• **Task to carry out**: Show, from the entries below, every line in which "agent" appears.

• **Exercise input**:
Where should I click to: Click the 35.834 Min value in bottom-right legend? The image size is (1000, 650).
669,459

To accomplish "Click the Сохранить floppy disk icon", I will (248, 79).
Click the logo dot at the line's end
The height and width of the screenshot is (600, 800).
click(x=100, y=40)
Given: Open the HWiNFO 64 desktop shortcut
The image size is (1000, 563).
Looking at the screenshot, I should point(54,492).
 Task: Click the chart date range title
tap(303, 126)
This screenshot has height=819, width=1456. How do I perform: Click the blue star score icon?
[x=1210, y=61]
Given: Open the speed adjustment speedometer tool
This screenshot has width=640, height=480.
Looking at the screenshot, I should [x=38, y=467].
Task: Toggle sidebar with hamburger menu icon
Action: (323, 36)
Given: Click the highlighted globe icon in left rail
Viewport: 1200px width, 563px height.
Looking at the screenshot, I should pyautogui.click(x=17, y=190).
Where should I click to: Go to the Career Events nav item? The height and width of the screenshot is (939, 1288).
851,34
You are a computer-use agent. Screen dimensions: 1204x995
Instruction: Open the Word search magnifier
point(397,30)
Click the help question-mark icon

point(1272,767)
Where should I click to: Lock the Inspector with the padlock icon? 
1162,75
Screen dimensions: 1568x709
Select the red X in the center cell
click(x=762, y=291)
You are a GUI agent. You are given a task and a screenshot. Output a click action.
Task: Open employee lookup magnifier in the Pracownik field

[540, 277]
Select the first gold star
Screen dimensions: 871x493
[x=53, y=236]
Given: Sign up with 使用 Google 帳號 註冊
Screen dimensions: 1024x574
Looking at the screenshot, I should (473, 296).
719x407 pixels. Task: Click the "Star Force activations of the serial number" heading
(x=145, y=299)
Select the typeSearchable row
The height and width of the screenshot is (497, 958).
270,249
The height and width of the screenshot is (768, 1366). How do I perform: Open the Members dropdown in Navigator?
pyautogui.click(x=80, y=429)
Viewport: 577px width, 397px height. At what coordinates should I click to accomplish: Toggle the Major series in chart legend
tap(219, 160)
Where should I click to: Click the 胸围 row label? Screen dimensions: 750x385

• **Expected answer**:
You are a computer-use agent. Screen dimensions: 1204x995
You are a GUI agent. You are given a task and a screenshot. Output a click action.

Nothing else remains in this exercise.